RECORDS FOR THIS EXERCISE: Begin

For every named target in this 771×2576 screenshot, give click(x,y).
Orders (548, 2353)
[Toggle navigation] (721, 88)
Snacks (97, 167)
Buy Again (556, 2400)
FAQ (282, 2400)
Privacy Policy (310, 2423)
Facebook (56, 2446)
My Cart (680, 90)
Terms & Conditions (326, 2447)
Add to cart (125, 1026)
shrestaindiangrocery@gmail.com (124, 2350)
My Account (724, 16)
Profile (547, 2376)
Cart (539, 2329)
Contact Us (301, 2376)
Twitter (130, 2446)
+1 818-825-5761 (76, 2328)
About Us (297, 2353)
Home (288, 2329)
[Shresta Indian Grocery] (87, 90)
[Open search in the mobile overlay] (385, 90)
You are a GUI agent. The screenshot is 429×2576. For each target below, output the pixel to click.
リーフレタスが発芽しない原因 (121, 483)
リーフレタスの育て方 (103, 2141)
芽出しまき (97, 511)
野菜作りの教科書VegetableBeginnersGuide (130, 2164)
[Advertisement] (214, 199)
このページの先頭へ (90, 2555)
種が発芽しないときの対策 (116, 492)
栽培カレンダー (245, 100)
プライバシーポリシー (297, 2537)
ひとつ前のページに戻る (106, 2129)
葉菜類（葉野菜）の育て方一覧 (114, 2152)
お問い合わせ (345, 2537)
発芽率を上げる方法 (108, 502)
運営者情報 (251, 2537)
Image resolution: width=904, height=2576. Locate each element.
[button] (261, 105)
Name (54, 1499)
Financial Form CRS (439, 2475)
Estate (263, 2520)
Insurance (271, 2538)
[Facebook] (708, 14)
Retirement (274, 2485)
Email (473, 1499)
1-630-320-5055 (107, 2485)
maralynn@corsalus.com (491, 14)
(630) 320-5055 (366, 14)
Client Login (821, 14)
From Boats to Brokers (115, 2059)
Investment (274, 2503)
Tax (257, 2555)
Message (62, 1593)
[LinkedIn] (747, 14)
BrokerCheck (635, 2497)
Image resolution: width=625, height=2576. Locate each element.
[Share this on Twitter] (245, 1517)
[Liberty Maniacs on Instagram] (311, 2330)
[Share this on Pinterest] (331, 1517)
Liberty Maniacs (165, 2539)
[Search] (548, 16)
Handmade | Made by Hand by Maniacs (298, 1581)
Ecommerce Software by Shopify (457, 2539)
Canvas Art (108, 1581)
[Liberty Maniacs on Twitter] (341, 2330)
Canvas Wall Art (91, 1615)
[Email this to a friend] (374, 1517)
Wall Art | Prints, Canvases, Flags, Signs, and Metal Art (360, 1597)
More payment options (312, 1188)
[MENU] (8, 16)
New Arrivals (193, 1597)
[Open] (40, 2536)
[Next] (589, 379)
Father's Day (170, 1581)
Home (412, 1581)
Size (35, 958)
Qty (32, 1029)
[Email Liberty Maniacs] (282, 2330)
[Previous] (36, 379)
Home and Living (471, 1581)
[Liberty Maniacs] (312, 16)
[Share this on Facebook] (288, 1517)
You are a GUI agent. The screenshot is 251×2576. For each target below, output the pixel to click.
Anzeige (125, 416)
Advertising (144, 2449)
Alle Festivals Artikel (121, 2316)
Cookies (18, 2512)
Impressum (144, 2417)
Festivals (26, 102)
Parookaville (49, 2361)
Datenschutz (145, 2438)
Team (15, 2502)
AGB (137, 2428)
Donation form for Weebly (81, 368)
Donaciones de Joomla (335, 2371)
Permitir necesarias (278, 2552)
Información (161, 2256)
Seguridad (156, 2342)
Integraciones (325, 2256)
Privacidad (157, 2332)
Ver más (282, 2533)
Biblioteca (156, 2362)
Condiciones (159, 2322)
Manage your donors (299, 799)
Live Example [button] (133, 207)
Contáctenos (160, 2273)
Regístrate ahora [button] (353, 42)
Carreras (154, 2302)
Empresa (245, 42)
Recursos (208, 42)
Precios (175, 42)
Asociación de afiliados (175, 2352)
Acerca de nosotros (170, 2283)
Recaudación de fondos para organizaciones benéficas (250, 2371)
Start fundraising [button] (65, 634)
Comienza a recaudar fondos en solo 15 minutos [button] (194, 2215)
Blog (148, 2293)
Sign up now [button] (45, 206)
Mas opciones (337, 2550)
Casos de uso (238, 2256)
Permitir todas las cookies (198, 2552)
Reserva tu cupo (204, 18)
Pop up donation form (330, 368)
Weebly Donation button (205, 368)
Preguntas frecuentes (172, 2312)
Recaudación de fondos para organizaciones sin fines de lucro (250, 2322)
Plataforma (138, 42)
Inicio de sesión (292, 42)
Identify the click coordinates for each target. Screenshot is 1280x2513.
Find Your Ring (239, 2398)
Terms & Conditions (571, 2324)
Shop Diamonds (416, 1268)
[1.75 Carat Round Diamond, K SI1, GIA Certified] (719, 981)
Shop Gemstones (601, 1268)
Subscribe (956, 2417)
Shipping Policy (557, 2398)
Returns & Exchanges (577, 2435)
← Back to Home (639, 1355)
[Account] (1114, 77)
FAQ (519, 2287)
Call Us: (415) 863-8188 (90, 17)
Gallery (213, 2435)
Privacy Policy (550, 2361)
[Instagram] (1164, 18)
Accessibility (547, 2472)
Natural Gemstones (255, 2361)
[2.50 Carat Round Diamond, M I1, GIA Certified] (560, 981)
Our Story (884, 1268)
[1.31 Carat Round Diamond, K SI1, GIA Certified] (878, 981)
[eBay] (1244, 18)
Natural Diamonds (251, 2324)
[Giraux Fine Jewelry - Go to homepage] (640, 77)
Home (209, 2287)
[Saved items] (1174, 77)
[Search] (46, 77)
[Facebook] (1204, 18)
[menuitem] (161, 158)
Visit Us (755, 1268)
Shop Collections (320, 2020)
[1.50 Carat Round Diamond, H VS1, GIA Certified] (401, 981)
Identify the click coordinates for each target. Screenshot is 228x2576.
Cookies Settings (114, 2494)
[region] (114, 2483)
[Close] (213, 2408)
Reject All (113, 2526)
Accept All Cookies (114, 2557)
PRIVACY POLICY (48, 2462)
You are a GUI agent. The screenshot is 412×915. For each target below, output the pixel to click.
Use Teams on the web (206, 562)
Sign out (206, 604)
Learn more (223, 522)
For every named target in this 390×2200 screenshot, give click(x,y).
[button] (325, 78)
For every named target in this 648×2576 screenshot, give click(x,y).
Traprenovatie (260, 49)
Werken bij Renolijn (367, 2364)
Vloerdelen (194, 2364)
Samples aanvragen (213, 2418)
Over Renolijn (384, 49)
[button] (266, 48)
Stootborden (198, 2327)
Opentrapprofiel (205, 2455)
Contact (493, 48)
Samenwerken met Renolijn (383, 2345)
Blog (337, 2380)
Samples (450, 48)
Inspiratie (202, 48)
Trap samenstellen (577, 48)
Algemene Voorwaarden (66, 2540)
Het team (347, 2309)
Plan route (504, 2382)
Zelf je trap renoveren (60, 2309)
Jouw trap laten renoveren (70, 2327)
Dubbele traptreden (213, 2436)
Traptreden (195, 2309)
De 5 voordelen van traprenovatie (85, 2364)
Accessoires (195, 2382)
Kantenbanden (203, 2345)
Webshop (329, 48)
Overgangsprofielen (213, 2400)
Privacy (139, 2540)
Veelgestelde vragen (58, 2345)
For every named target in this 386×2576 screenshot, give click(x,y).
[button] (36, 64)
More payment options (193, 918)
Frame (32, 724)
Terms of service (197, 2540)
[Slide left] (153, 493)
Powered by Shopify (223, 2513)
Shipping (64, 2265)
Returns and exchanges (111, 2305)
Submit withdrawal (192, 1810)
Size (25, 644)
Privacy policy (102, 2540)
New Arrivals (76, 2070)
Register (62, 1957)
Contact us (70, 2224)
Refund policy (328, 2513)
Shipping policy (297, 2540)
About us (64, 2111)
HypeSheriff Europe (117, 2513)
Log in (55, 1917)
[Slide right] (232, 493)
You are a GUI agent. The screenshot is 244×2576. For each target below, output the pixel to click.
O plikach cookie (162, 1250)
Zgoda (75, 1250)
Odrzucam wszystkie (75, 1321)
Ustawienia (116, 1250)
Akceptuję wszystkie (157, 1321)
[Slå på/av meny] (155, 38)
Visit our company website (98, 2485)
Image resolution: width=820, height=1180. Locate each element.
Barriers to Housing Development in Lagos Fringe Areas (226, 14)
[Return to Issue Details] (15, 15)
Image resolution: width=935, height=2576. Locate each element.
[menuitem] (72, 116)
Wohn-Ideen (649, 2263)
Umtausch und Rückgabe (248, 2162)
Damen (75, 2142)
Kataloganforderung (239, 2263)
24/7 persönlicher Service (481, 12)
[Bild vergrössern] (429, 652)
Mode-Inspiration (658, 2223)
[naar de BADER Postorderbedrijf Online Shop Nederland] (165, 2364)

RECORDS FOR THIS EXERCISE: End

Search the data above for the string "Conditions" and report each line that holds it.

Terms & Conditions (326, 2447)
Terms & Conditions (571, 2324)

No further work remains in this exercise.